Some may also remember that he started working for Harvey’s sometime in the early 90’s in the old Perlis Plaza location in Americus, GA. I’m not sure about exact dates without going through piles of his old papers, but it was there he started that chapter of his life. He worked there for a number of years until an opportunity arose closer to home. Again, I’m not sure of exact dates but A&P closed their grocery stores in Georgia circa 1999. A small grocery chain whose name I’ve forgotten opened up shop in the local store and Dad, who was not usually adventurous about changing jobs, took the chance. It meant going from a 20 mile drive to Americus and back each day to a distance he could have walked if he wanted to. So Dad actually left Harvey’s circa 1999.
I wonder how many others are still there who started with him then? I can’t imagine there are many. Flash forward a few years or less and the store was purchased by Harvey’s, so my father ended up working for them once more. At that point, Harvey’s was in its last years as a family owned chain. As in Americus, Dad would mention that the owner of the chain would pop into his stores every so often with only a little warning. Probably relatively hard to imagine these days.
Since then the Harvey family sold their chain and I lost count of the times Dad told me about the store changing hands. The sign on the front may have always said Harvey’s, but it was merely a brand name for a long time, as interchangeable as Winn-Dixie or Bi-Lo among others that belonged in the same stable.
But Dad stuck it out through all of the changes and restructuring and whatever else happened. His job, whatever it was at a given point in life, was him. Even if he was not scheduled to be there, he was often out at the store.

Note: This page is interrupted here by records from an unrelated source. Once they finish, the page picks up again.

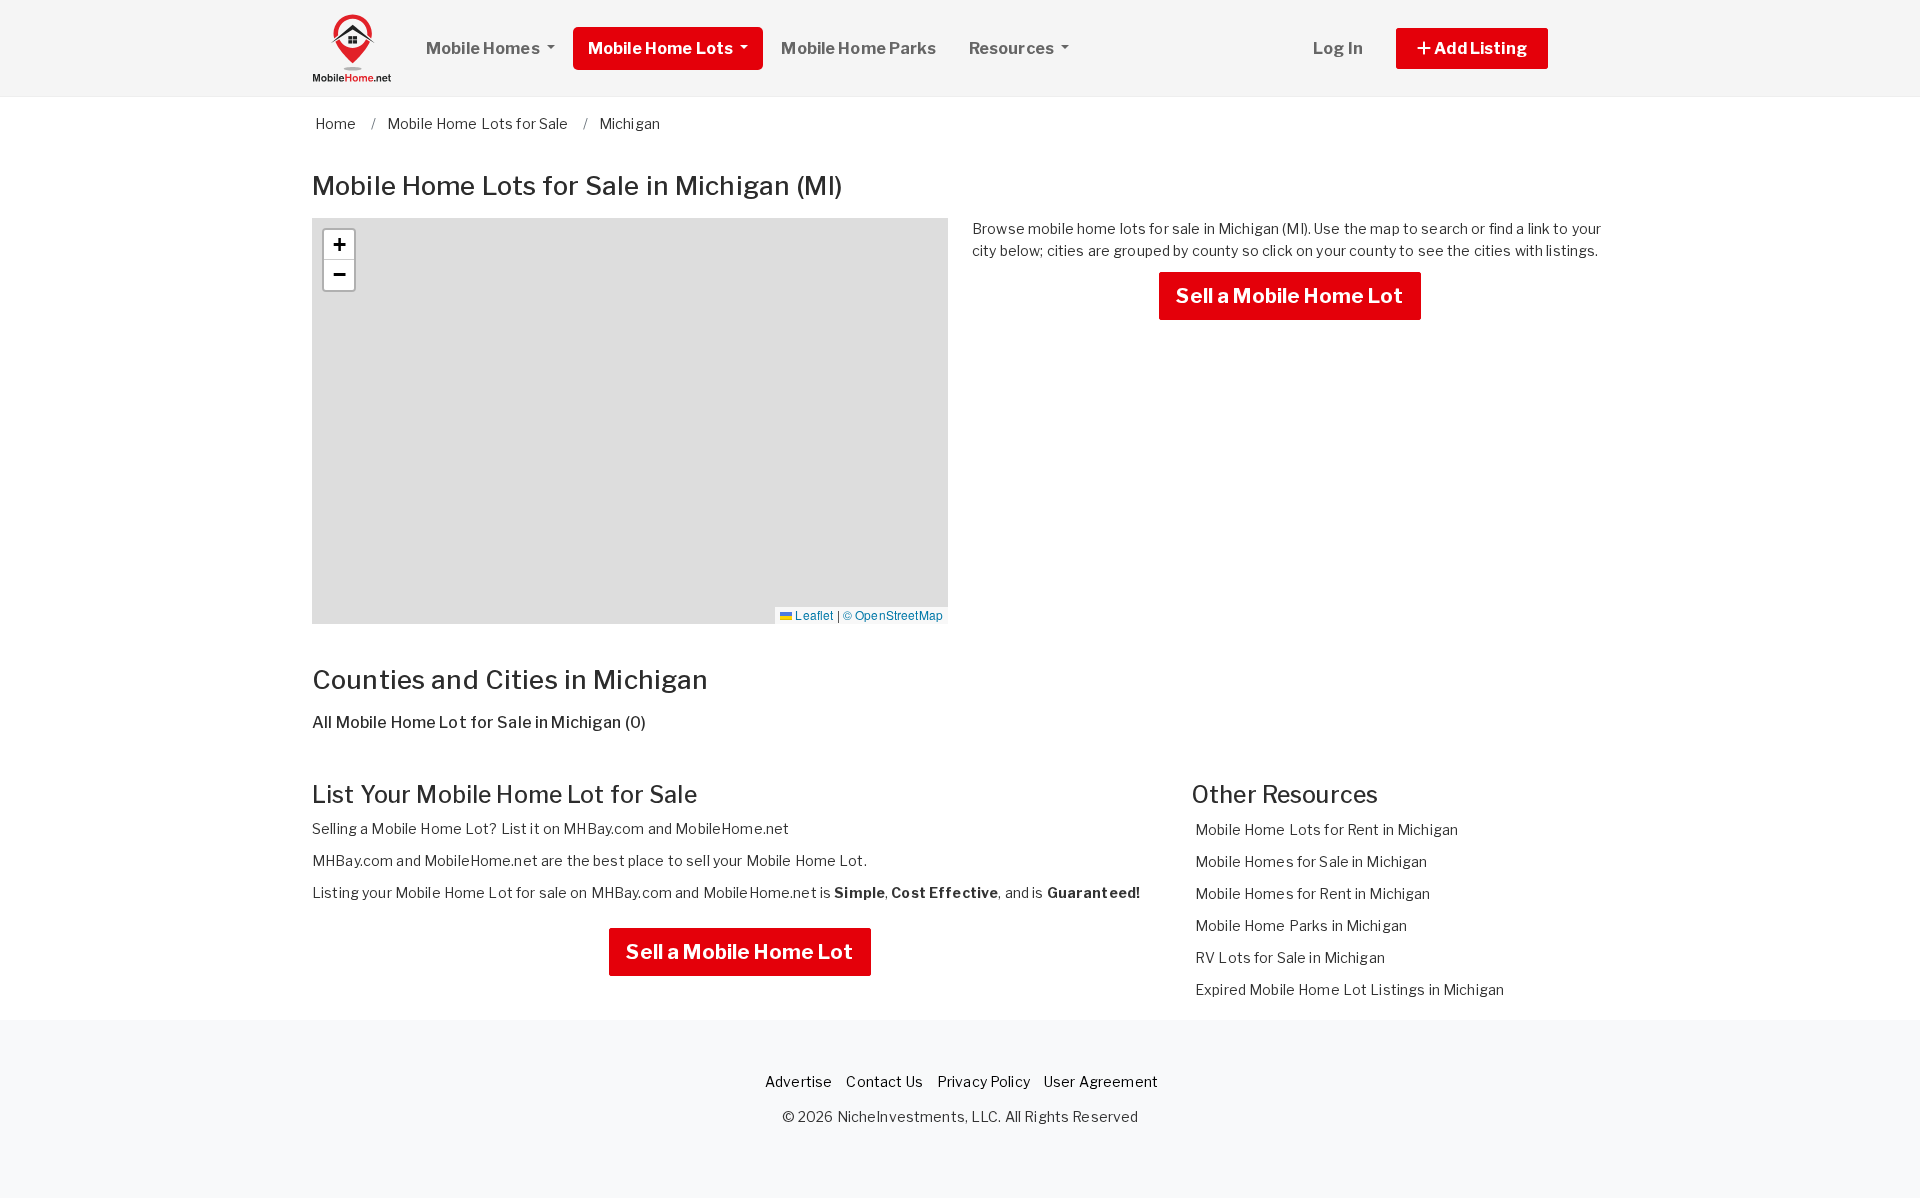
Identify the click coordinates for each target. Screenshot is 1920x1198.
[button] (1494, 48)
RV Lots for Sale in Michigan (1290, 957)
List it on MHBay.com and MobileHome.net (645, 828)
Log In (1338, 48)
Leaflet (812, 614)
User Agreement (1101, 1081)
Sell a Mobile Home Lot (1289, 296)
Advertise (798, 1081)
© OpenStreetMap (893, 614)
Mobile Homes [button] (484, 48)
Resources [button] (1013, 48)
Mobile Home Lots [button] (662, 48)
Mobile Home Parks (858, 48)
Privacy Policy (983, 1081)
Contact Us (884, 1081)
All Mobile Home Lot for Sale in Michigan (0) (479, 722)
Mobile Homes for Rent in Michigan (1313, 893)
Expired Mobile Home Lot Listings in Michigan (1349, 989)
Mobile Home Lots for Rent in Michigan (1326, 829)
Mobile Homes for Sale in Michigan (1311, 861)
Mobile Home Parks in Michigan (1301, 925)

Immediately after his stroke, there was a lot of confusion for him about what had happened. Paralyzed on one side, he would ask for his work schedule for the week. Somewhere in the midst of it a well-meaning nurse told him that he was done working. I suspect he asked about his job or where his schedule was. Maybe she didn’t even realize he worked the day before his stroke and figured he was in the distant past mentally. What I do know was when I saw him that afternoon he said he heard two things he had never hoped to hear – “massive stroke” and “not going to work anymore.” Mom and I did our best after that to make sure his caregivers knew that telling him his days working were over was akin to telling him he was dead. I doubted he’d ever work again but I didn’t want him to give up on his recovery, either. And true to who he was, every time a therapist or whoever asked him, his goal was to return to work. In his own way, he was a very single-minded person.
And that’s why it was just a little sadder for me to know that the last place he worked will soon be no more. I just hope for the sake of our little town that another chain will show interest in that location and is able to lease the property.